Department for the Study of Mammoth Wildlife at the Sakha Republic Science Academy (Yakutia) / Brochure via Reuters
Woolly rhinos lived across Europe and North Asia until they became extinct about 14,000 years ago, near the end of the last Ice Age. The creatures had two horns – a small horn between the eyes and a large one that jutted upwards – and were covered by a thick fur coat.
These herbivores chewed grass; adults can reach lengths of 13 feet and weigh up to 2.2 tons (4,400 pounds).
It is not the first such finding
A woolly rhinoceros replica on display at the Weston Park Museum in Sheffield, UK.
Wikimedia Commons
Findings like this are likely to become more common as Earth’s temperatures continue to rise.
As the planet warms up, permafrost – soil in the northern hemisphere that remains frozen year-round – begins to melt. As it melts, creatures from the ice age, like this woolly rhinoceros, which have been buried for tens of thousands of years, begin to be unearthed.
In 2014, scientists found a baby woolly rhinoceros carcass – nicknamed Sasha – in the same region of Siberia where this new rhino was found.
Sasha lived 34,000 years ago and was covered in strawberry-blond skin, according to the Siberian Times.
The baby rhino died at the age of seven months and had two small horns.
Yakutia yielded another discovery in 2019: scientists discovered a severed 40,000-year-old wolf head, complete with fur, teeth, brain and facial tissue on the banks of a river.
A severed wolf head dating from the Ice Age was found in Russia
Reuters
In a similar discovery last September, Siberian researchers announced that they found a perfectly preserved adult cave bear – with its nose, teeth and internal organs still intact. Scientists believe the bear died 22,000 to 39,500 years ago. Its species, Ursus spelaeus, lived during the last ice age and was extinct 15,000 years ago.

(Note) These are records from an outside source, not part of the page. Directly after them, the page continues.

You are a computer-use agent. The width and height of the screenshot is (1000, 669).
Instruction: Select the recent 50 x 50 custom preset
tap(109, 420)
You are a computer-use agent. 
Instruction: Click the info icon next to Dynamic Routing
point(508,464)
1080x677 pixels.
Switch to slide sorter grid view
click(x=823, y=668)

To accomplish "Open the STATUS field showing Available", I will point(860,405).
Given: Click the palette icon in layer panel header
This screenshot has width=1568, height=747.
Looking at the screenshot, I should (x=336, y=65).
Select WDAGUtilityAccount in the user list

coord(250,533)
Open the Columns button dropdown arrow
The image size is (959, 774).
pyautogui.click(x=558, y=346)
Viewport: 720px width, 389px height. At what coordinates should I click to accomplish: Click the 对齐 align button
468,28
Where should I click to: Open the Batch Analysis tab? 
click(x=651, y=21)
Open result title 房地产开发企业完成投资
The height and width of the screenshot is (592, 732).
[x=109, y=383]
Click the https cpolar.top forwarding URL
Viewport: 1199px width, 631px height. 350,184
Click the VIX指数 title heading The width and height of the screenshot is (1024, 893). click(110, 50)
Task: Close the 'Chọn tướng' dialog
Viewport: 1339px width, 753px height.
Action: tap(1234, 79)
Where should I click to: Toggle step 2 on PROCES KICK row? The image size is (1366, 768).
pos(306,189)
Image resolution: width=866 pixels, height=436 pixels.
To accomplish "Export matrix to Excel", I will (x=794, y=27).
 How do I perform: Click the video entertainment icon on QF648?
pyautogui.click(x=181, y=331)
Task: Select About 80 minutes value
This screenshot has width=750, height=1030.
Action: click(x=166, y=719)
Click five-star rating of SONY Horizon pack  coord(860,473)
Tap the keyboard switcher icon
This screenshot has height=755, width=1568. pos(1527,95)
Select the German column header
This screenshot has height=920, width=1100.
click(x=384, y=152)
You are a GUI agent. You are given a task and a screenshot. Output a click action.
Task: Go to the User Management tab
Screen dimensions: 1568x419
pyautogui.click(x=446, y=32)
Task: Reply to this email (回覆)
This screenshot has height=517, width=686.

The Lyakhovsky Islands, where the bear was found, are also filled with remains of woolly mammoths from the last ice age.
A carcass of an Ice Age cave bear found on the Great Lyakhovsky Island between the Laptev Sea and the Eastern Siberian Sea in northern Russia.
Federal University of the Northeast via AP
The Siberian permafrost also revealed two perfectly preserved extinct cave lion cubs, as well as an old baby horse that died in a mud pit 42,000 years ago. The foal’s hair, skin, tail and hooves were intact.